日本の学校が夏休みに入り、「夢の掛け橋プロジェクト」もスローペースになるのを見込んで4月から打ち合わせを進めていた。「昨年は宇宙飛行士の毛利衛さんにお越しいただいたんですが・・・」とプレッシャーはあったものの、僕は「やった。」をスーツケースに詰め込んで、自転車世界一周中に訪れることができなかったオーストラリアに足を踏み入れた。

オーストラリアは冬。最低平均気温は8度、最高で18度。猛暑の日本から来るとフリースが必要な気候は嬉しくて仕方がない。これを言うとオーストラリア人は「ここには冬
が好きな人なんていないよ!」と返ってくる。

日本人学校はシティから車で一時間近く走った大自然の中。広大な敷地と新校舎の理想的な教育環境だ。児童・生徒数は約300人、日本人学級・国際学級がある珍しい学校である。
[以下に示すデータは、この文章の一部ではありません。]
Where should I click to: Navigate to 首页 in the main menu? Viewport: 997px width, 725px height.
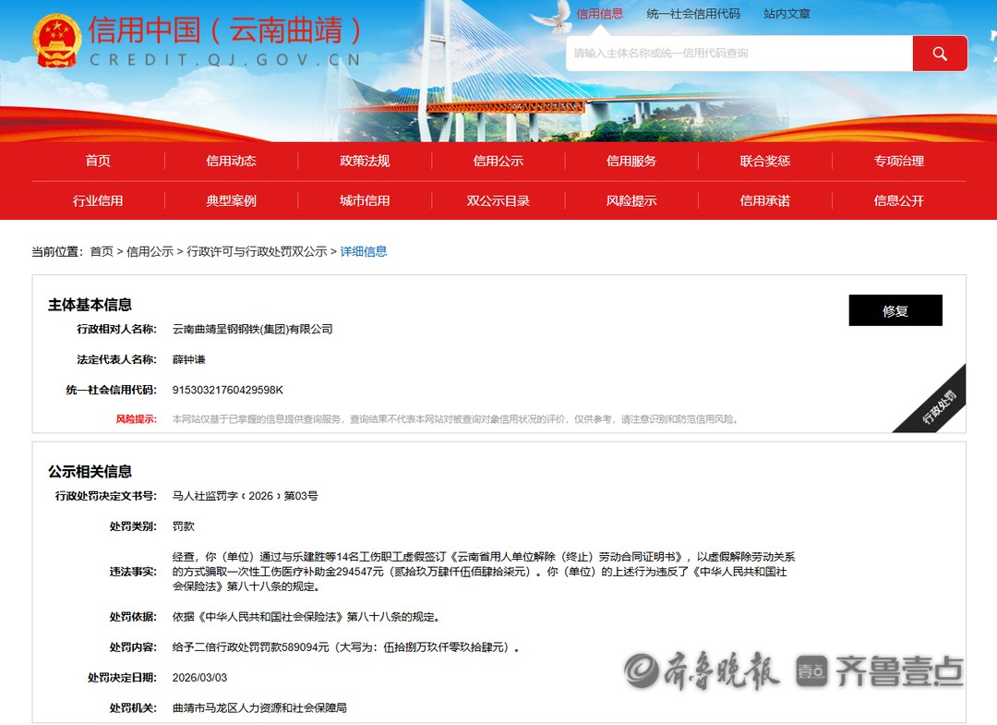click(x=97, y=160)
小学4年生以上と中学生が体育館に集まってくれた。前に立って顔を見ていると日本人だけでなくハーフの子、オーストラリアの子も混じっている。僕は自分が小学校の約3年半をフランスの日本人学校で過ごした経験を話した。「みんなのように人は違っているのが当たり前」「違いを認め合う」ということ、こうして海外で学校に通えるということは本当に貴重な体験で、日本の何倍も苦労している両親や日本の留守を守ってくれている親戚のおかげではじめて今が実現しているという「当たり前でない」ことなどにも気付いて欲しかった。もちろんオーストラリアと日本だけが世界ではないこと、自分で物事を判断すること、日本を縦断中に感じている日本の豊かさ、自分の土地に誇りを持つ大切さも伝えた。
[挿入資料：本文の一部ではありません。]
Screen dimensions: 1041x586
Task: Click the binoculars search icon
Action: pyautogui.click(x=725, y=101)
後日、感想文をいただくと「“自転車で世界一周した男”というから、どんな大きな人かと思ったら、ぼくのお父さんとたいして変わらない方だったので、意外でした」というものから、「いつも食卓に座っていれば食事が必ず出てくると言う生活を当たり前に感じていた自分が恥ずかしい限りです」というもの、「私は音楽が好きなので、将来はそれを通して坂本さんのような活動をしていきたいと思う」「自分を信じることも大切だとおもいます。ぼくも坂本さんのように目標に向かってがんばれる人になりたいです」……と日本にいる子どもたちと何ら変わるところはない。そんなことがとても嬉しく感じられる。
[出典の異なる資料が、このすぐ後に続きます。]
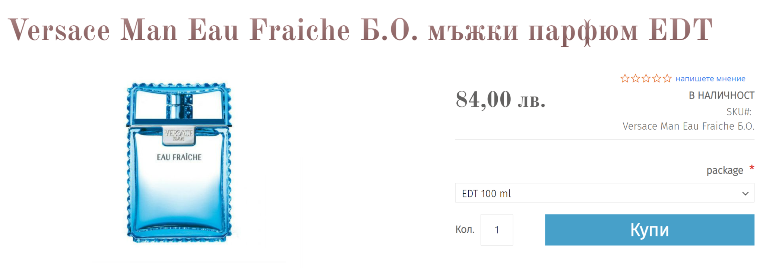
Task: Open the 'напишете мнение' review link
Action: click(710, 79)
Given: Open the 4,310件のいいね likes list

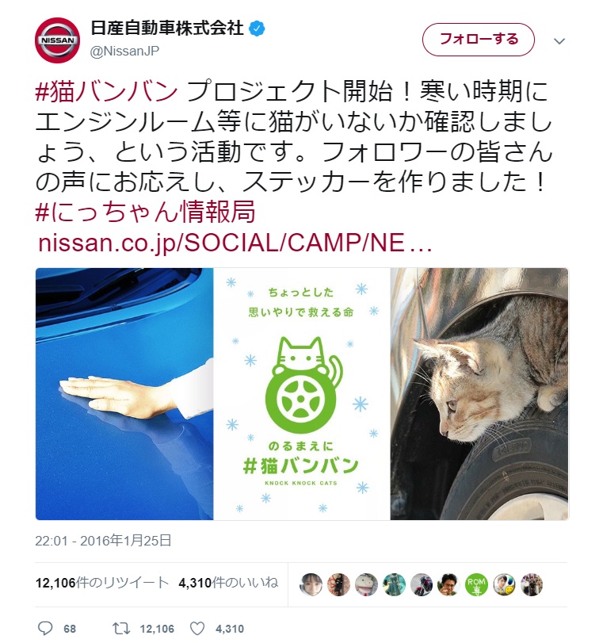Looking at the screenshot, I should click(228, 583).
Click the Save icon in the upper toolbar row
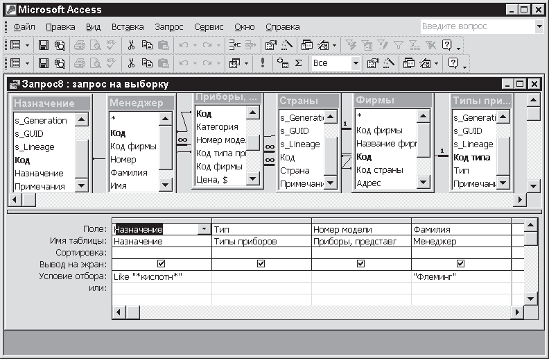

講演後、教頭先生がカンガルーやコアラに会わせに連れて行ってくれた。カンガルーはピョンピョン跳ねまくる激しい動物かと思っていたが、意外におとなしく月並みだがとてもかわいかった!(笑) 「オーストラリアに来てカンガルーぐらい見なきゃ」とさりげなく気を遣ってくださる。今回は日程に余裕がないのでありがたい。

空港まで送っていただく途中、校長先生が夜空を指して南十字星を教えてくれた。改めて「自分は南半球に来ているんだ」と思った。本当に家族、会社、その他大勢の人のおかげで今、ここにいることができる。祖父母が元気でいてくれるおかげでここにいられる。

シドニーでお世話になった方々、拙著をお買い上げくださったみなさま、ここに書くことができませんでしたが、前人未到の南極大陸を目指した白瀬中尉がキャンプした港や彼が出航前にシドニー大学のデイビット教授に贈った命代わりの日本刀を見に案内してくれたトリシアさん、本当にありがとうございました。

シドニーには「88歳、8万キロを目指して」の著者、自転車冒険家スタン・ジャクソンさんがおられるのでお会いしたかったのだが、連絡がつかず実現しなかった。ABC理論を提唱する氏はこの春、日本を約900キロ走りに来ている恐るべき人物だ。